> YOUR OBJECTIVE: At the line containing "Where should I click to: Open", begin retyping, and continue word for word until the records below run out.

(LISTED RECORDS begins)

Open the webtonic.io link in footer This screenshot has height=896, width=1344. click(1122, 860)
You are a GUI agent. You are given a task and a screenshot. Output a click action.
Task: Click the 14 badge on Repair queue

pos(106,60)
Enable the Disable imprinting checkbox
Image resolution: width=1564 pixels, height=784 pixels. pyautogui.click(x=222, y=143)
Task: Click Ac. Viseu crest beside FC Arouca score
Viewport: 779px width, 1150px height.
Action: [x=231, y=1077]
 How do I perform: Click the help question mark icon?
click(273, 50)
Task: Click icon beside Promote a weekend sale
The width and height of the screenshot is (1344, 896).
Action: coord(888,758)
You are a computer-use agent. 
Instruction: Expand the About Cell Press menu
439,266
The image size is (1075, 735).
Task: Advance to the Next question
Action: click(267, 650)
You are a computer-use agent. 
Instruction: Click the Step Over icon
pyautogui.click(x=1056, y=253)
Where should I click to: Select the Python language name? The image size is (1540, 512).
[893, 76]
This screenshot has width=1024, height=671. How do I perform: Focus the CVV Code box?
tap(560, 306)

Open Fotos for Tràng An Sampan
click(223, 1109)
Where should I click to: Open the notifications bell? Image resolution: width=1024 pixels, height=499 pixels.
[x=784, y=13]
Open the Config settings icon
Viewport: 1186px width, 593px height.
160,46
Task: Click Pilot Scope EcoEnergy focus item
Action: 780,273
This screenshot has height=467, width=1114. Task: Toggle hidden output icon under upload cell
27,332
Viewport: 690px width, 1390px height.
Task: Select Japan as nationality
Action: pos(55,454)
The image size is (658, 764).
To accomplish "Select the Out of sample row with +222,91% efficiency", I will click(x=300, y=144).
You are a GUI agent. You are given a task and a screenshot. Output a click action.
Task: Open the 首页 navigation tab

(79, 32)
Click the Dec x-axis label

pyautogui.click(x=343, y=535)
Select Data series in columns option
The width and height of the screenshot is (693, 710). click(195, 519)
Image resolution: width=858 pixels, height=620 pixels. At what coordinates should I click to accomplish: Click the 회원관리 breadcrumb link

(LISTED RECORDS ends)

> ANSWER TO THE PROBLEM:
Where should I click to: Open the notifications bell? Image resolution: width=1024 pixels, height=499 pixels.
[x=784, y=13]
Open the Config settings icon
Viewport: 1186px width, 593px height.
160,46
Task: Click Pilot Scope EcoEnergy focus item
Action: 780,273
This screenshot has height=467, width=1114. Task: Toggle hidden output icon under upload cell
27,332
Viewport: 690px width, 1390px height.
Task: Select Japan as nationality
Action: pos(55,454)
The image size is (658, 764).
To accomplish "Select the Out of sample row with +222,91% efficiency", I will click(x=300, y=144).
You are a GUI agent. You are given a task and a screenshot. Output a click action.
Task: Open the 首页 navigation tab

(79, 32)
Click the Dec x-axis label

pyautogui.click(x=343, y=535)
Select Data series in columns option
The width and height of the screenshot is (693, 710). click(195, 519)
Image resolution: width=858 pixels, height=620 pixels. At what coordinates should I click to accomplish: Click the 회원관리 breadcrumb link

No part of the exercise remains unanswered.